救急車両に早変わりしたバスで、一人診療所に運ばれた私は、問診の後、レントゲン撮影をはじめ、一通りの検査をしました。

そして、担当の医師から「特に異常はないですね。出血も止まっているし、ただ、肩を打撲しているので、湿布薬を出しておきます。これで様子を見てください。」と言われました。

検査の途中からは、バス会社から連絡を受けた親戚の叔父さんが、車で迎えに来てくれていたので、診療所から叔父さんの家に向かい、そこでともかくも安静にすることにしました。
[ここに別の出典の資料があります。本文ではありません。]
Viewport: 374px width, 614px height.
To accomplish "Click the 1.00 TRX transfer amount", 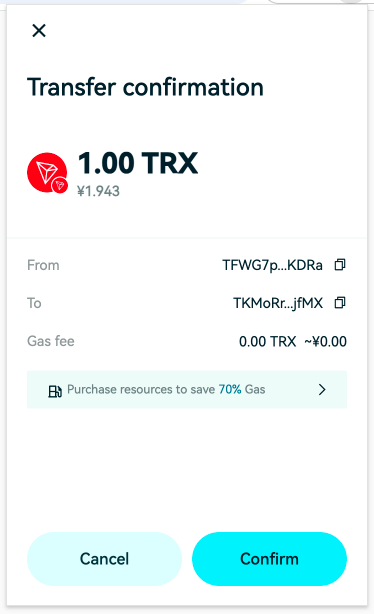I will click(x=138, y=163).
バス会社の上役の人も診療所に来て、そのまま叔父の家まで同道し、改めて私と叔父。叔母に謝罪したうえで、また、出直すとのことで引き揚げていきました。

 

その後、しばらくは居間でお茶を飲みながら、「大した怪我でなく良かったね」に始まり、高校受験のことや入学後のことなどが話題となり、やれやれといった感じで一息ついていたのですが、「でも、少し横になっていたほうがいい、なにしろ頭を打っているのだから」との言葉で、言われるがまましばらく横になることにしました。

 

布団には入りましたが、興奮状態だったためか、頭の中でいろいろなことが思い起こされ、とても眠るというわけにはいきません。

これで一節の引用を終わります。